# [Brief]
Please format all of the data below as a numbered list, omitting any blank lines.

Items from a dataset:
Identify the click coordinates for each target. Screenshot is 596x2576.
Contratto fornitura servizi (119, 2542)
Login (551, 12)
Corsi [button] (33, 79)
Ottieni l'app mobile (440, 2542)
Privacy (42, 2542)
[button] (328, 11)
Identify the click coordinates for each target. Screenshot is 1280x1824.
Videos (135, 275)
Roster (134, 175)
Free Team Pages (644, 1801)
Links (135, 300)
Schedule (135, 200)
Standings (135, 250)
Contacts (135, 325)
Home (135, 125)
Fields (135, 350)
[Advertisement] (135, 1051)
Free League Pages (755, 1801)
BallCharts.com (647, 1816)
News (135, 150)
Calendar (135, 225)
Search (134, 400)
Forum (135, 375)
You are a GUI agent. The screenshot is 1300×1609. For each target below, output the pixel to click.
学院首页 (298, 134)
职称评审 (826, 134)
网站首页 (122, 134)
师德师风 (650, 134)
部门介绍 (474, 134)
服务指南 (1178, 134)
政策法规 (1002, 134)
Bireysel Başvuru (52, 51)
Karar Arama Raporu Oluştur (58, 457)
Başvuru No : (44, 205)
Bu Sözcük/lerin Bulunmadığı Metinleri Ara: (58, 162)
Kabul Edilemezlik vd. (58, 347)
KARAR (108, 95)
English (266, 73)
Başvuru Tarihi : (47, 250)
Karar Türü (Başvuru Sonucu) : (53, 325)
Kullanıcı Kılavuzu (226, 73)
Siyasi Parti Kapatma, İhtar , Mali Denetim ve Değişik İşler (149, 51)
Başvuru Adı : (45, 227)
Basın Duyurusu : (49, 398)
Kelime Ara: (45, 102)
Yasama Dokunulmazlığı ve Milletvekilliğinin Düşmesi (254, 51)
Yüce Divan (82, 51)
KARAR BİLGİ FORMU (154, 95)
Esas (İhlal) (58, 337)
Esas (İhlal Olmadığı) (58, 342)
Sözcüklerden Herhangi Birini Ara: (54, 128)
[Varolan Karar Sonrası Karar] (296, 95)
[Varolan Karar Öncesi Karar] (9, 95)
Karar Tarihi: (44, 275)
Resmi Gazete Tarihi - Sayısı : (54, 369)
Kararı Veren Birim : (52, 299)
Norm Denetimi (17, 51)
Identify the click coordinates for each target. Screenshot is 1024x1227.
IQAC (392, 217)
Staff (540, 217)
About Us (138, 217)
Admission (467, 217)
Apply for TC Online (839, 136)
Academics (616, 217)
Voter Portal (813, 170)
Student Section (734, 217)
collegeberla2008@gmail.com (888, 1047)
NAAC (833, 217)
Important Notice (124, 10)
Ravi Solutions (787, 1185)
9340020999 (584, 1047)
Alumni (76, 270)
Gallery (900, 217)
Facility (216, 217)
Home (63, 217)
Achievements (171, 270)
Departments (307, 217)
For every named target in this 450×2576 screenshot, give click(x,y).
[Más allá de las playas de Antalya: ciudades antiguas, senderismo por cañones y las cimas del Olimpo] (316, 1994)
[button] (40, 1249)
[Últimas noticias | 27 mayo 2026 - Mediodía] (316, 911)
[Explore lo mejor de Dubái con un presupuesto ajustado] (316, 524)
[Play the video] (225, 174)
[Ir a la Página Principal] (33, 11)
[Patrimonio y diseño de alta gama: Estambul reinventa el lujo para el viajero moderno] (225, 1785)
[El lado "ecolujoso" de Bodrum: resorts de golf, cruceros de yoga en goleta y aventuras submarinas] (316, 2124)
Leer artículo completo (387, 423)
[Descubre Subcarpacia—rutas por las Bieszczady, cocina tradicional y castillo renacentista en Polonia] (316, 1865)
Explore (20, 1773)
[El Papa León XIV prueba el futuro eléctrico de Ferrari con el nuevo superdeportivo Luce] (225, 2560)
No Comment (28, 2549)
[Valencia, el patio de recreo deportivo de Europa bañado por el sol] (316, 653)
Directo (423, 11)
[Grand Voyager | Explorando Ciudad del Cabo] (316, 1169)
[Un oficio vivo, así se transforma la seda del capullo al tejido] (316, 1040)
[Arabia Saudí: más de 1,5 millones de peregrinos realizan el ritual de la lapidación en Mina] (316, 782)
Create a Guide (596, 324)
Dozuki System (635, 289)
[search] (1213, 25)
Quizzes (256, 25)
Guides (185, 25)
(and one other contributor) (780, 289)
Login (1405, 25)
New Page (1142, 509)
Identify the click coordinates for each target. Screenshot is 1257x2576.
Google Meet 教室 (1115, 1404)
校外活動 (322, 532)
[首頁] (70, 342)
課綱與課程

# [Answer to this problem]
1. Identify the click coordinates for each target. Screenshot is 596x2576.
2. Contratto fornitura servizi (119, 2542)
3. Login (551, 12)
4. Corsi [button] (33, 79)
5. Ottieni l'app mobile (440, 2542)
6. Privacy (42, 2542)
7. [button] (328, 11)
8. Identify the click coordinates for each target. Screenshot is 1280x1824.
9. Videos (135, 275)
10. Roster (134, 175)
11. Free Team Pages (644, 1801)
12. Links (135, 300)
13. Schedule (135, 200)
14. Standings (135, 250)
15. Contacts (135, 325)
16. Home (135, 125)
17. Fields (135, 350)
18. [Advertisement] (135, 1051)
19. Free League Pages (755, 1801)
20. BallCharts.com (647, 1816)
21. News (135, 150)
22. Calendar (135, 225)
23. Search (134, 400)
24. Forum (135, 375)
25. You are a GUI agent. The screenshot is 1300×1609. For each target below, output the pixel to click.
26. 学院首页 (298, 134)
27. 职称评审 (826, 134)
28. 网站首页 (122, 134)
29. 师德师风 (650, 134)
30. 部门介绍 (474, 134)
31. 服务指南 (1178, 134)
32. 政策法规 (1002, 134)
33. Bireysel Başvuru (52, 51)
34. Karar Arama Raporu Oluştur (58, 457)
35. Başvuru No : (44, 205)
36. Bu Sözcük/lerin Bulunmadığı Metinleri Ara: (58, 162)
37. Kabul Edilemezlik vd. (58, 347)
38. KARAR (108, 95)
39. English (266, 73)
40. Başvuru Tarihi : (47, 250)
41. Karar Türü (Başvuru Sonucu) : (53, 325)
42. Kullanıcı Kılavuzu (226, 73)
43. Siyasi Parti Kapatma, İhtar , Mali Denetim ve Değişik İşler (149, 51)
44. Başvuru Adı : (45, 227)
45. Basın Duyurusu : (49, 398)
46. Kelime Ara: (45, 102)
47. Yasama Dokunulmazlığı ve Milletvekilliğinin Düşmesi (254, 51)
48. Yüce Divan (82, 51)
49. KARAR BİLGİ FORMU (154, 95)
50. Esas (İhlal) (58, 337)
51. Esas (İhlal Olmadığı) (58, 342)
52. Sözcüklerden Herhangi Birini Ara: (54, 128)
53. [Varolan Karar Sonrası Karar] (296, 95)
54. [Varolan Karar Öncesi Karar] (9, 95)
55. Karar Tarihi: (44, 275)
56. Resmi Gazete Tarihi - Sayısı : (54, 369)
57. Kararı Veren Birim : (52, 299)
58. Norm Denetimi (17, 51)
59. Identify the click coordinates for each target. Screenshot is 1024x1227.
60. IQAC (392, 217)
61. Staff (540, 217)
62. About Us (138, 217)
63. Admission (467, 217)
64. Apply for TC Online (839, 136)
65. Academics (616, 217)
66. Voter Portal (813, 170)
67. Student Section (734, 217)
68. collegeberla2008@gmail.com (888, 1047)
69. NAAC (833, 217)
70. Important Notice (124, 10)
71. Ravi Solutions (787, 1185)
72. 9340020999 (584, 1047)
73. Alumni (76, 270)
74. Gallery (900, 217)
75. Facility (216, 217)
76. Home (63, 217)
77. Achievements (171, 270)
78. Departments (307, 217)
79. For every named target in this 450×2576 screenshot, give click(x,y).
80. [Más allá de las playas de Antalya: ciudades antiguas, senderismo por cañones y las cimas del Olimpo] (316, 1994)
81. [button] (40, 1249)
82. [Últimas noticias | 27 mayo 2026 - Mediodía] (316, 911)
83. [Explore lo mejor de Dubái con un presupuesto ajustado] (316, 524)
84. [Play the video] (225, 174)
85. [Ir a la Página Principal] (33, 11)
86. [Patrimonio y diseño de alta gama: Estambul reinventa el lujo para el viajero moderno] (225, 1785)
87. [El lado "ecolujoso" de Bodrum: resorts de golf, cruceros de yoga en goleta y aventuras submarinas] (316, 2124)
88. Leer artículo completo (387, 423)
89. [Descubre Subcarpacia—rutas por las Bieszczady, cocina tradicional y castillo renacentista en Polonia] (316, 1865)
90. Explore (20, 1773)
91. [El Papa León XIV prueba el futuro eléctrico de Ferrari con el nuevo superdeportivo Luce] (225, 2560)
92. No Comment (28, 2549)
93. [Valencia, el patio de recreo deportivo de Europa bañado por el sol] (316, 653)
94. Directo (423, 11)
95. [Grand Voyager | Explorando Ciudad del Cabo] (316, 1169)
96. [Un oficio vivo, así se transforma la seda del capullo al tejido] (316, 1040)
97. [Arabia Saudí: más de 1,5 millones de peregrinos realizan el ritual de la lapidación en Mina] (316, 782)
98. Create a Guide (596, 324)
99. Dozuki System (635, 289)
100. [search] (1213, 25)
101. Quizzes (256, 25)
102. Guides (185, 25)
103. (and one other contributor) (780, 289)
104. Login (1405, 25)
105. New Page (1142, 509)
106. Identify the click coordinates for each target. Screenshot is 1257x2576.
107. Google Meet 教室 (1115, 1404)
108. 校外活動 (322, 532)
109. [首頁] (70, 342)
110. 課綱與課程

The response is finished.